:: Assignment ::
I would like every record below transcribed exactly as it is.
:: Record set ::
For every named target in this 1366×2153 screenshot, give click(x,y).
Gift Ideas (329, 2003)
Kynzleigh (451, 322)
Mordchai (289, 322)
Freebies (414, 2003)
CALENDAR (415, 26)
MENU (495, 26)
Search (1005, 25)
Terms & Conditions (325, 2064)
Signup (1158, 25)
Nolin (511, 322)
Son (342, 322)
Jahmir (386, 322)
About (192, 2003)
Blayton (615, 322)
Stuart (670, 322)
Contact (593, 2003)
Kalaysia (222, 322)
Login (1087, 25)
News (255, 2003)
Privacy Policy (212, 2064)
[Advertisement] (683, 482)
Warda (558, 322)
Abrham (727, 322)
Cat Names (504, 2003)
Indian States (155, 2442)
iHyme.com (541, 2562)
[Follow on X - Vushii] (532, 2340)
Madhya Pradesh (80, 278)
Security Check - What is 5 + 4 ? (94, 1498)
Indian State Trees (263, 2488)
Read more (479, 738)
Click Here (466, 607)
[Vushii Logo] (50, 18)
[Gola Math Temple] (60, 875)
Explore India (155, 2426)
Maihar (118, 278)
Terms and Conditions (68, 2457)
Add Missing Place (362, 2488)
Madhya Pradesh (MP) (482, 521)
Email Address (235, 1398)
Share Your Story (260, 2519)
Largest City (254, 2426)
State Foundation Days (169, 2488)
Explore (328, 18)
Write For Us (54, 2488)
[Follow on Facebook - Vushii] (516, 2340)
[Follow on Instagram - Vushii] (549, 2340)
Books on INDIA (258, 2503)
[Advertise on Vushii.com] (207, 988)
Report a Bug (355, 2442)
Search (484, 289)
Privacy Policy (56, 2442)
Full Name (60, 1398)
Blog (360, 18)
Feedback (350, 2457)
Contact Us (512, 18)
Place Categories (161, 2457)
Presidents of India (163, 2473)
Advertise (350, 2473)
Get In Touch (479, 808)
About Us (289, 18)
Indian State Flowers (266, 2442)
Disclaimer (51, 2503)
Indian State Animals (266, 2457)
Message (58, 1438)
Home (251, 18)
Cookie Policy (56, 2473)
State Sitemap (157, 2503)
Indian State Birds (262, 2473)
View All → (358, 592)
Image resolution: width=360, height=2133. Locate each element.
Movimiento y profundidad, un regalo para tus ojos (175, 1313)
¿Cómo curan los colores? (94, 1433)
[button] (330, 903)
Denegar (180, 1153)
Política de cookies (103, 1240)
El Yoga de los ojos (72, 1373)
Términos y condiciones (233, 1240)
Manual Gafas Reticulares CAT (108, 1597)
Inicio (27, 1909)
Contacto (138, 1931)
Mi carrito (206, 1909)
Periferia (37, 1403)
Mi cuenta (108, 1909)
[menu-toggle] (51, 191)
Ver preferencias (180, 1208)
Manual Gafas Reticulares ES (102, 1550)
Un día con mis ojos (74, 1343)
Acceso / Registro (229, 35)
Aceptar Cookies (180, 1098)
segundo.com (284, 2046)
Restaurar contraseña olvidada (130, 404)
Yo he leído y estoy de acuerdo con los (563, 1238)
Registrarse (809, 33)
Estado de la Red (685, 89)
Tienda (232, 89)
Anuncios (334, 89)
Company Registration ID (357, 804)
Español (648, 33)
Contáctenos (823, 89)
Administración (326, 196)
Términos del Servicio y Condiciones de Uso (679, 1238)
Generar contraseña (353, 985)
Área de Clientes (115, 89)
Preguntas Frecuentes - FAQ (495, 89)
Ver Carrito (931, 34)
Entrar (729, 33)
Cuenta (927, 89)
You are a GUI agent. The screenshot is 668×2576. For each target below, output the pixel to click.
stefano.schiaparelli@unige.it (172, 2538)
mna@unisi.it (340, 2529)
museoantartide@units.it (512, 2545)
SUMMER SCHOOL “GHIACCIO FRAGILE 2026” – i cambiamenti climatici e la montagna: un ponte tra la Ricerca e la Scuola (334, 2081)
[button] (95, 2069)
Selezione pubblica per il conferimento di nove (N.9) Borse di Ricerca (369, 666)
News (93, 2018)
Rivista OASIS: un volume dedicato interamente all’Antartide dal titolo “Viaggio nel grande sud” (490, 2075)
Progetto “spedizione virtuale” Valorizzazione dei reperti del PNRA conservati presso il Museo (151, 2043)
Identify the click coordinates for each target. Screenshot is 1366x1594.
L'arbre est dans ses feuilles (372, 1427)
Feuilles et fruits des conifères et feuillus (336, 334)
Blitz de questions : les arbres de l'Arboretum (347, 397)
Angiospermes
:::
:: Task solution ::
For every named target in this 1366×2153 screenshot, give click(x,y).
Gift Ideas (329, 2003)
Kynzleigh (451, 322)
Mordchai (289, 322)
Freebies (414, 2003)
CALENDAR (415, 26)
MENU (495, 26)
Search (1005, 25)
Terms & Conditions (325, 2064)
Signup (1158, 25)
Nolin (511, 322)
Son (342, 322)
Jahmir (386, 322)
About (192, 2003)
Blayton (615, 322)
Stuart (670, 322)
Contact (593, 2003)
Kalaysia (222, 322)
Login (1087, 25)
News (255, 2003)
Privacy Policy (212, 2064)
[Advertisement] (683, 482)
Warda (558, 322)
Abrham (727, 322)
Cat Names (504, 2003)
Indian States (155, 2442)
iHyme.com (541, 2562)
[Follow on X - Vushii] (532, 2340)
Madhya Pradesh (80, 278)
Security Check - What is 5 + 4 ? (94, 1498)
Indian State Trees (263, 2488)
Read more (479, 738)
Click Here (466, 607)
[Vushii Logo] (50, 18)
[Gola Math Temple] (60, 875)
Explore India (155, 2426)
Maihar (118, 278)
Terms and Conditions (68, 2457)
Add Missing Place (362, 2488)
Madhya Pradesh (MP) (482, 521)
Email Address (235, 1398)
Share Your Story (260, 2519)
Largest City (254, 2426)
State Foundation Days (169, 2488)
Explore (328, 18)
Write For Us (54, 2488)
[Follow on Facebook - Vushii] (516, 2340)
[Follow on Instagram - Vushii] (549, 2340)
Books on INDIA (258, 2503)
[Advertise on Vushii.com] (207, 988)
Report a Bug (355, 2442)
Search (484, 289)
Privacy Policy (56, 2442)
Full Name (60, 1398)
Blog (360, 18)
Feedback (350, 2457)
Contact Us (512, 18)
Place Categories (161, 2457)
Presidents of India (163, 2473)
Advertise (350, 2473)
Get In Touch (479, 808)
About Us (289, 18)
Indian State Flowers (266, 2442)
Disclaimer (51, 2503)
Indian State Animals (266, 2457)
Message (58, 1438)
Home (251, 18)
Cookie Policy (56, 2473)
State Sitemap (157, 2503)
Indian State Birds (262, 2473)
View All → (358, 592)
Image resolution: width=360, height=2133. Locate each element.
Movimiento y profundidad, un regalo para tus ojos (175, 1313)
¿Cómo curan los colores? (94, 1433)
[button] (330, 903)
Denegar (180, 1153)
Política de cookies (103, 1240)
El Yoga de los ojos (72, 1373)
Términos y condiciones (233, 1240)
Manual Gafas Reticulares CAT (108, 1597)
Inicio (27, 1909)
Contacto (138, 1931)
Mi carrito (206, 1909)
Periferia (37, 1403)
Mi cuenta (108, 1909)
[menu-toggle] (51, 191)
Ver preferencias (180, 1208)
Manual Gafas Reticulares ES (102, 1550)
Un día con mis ojos (74, 1343)
Acceso / Registro (229, 35)
Aceptar Cookies (180, 1098)
segundo.com (284, 2046)
Restaurar contraseña olvidada (130, 404)
Yo he leído y estoy de acuerdo con los (563, 1238)
Registrarse (809, 33)
Estado de la Red (685, 89)
Tienda (232, 89)
Anuncios (334, 89)
Company Registration ID (357, 804)
Español (648, 33)
Contáctenos (823, 89)
Administración (326, 196)
Términos del Servicio y Condiciones de Uso (679, 1238)
Generar contraseña (353, 985)
Área de Clientes (115, 89)
Preguntas Frecuentes - FAQ (495, 89)
Ver Carrito (931, 34)
Entrar (729, 33)
Cuenta (927, 89)
You are a GUI agent. The screenshot is 668×2576. For each target below, output the pixel to click.
stefano.schiaparelli@unige.it (172, 2538)
mna@unisi.it (340, 2529)
museoantartide@units.it (512, 2545)
SUMMER SCHOOL “GHIACCIO FRAGILE 2026” – i cambiamenti climatici e la montagna: un ponte tra la Ricerca e la Scuola (334, 2081)
[button] (95, 2069)
Selezione pubblica per il conferimento di nove (N.9) Borse di Ricerca (369, 666)
News (93, 2018)
Rivista OASIS: un volume dedicato interamente all’Antartide dal titolo “Viaggio nel grande sud” (490, 2075)
Progetto “spedizione virtuale” Valorizzazione dei reperti del PNRA conservati presso il Museo (151, 2043)
Identify the click coordinates for each target. Screenshot is 1366x1594.
L'arbre est dans ses feuilles (372, 1427)
Feuilles et fruits des conifères et feuillus (336, 334)
Blitz de questions : les arbres de l'Arboretum (347, 397)
Angiospermes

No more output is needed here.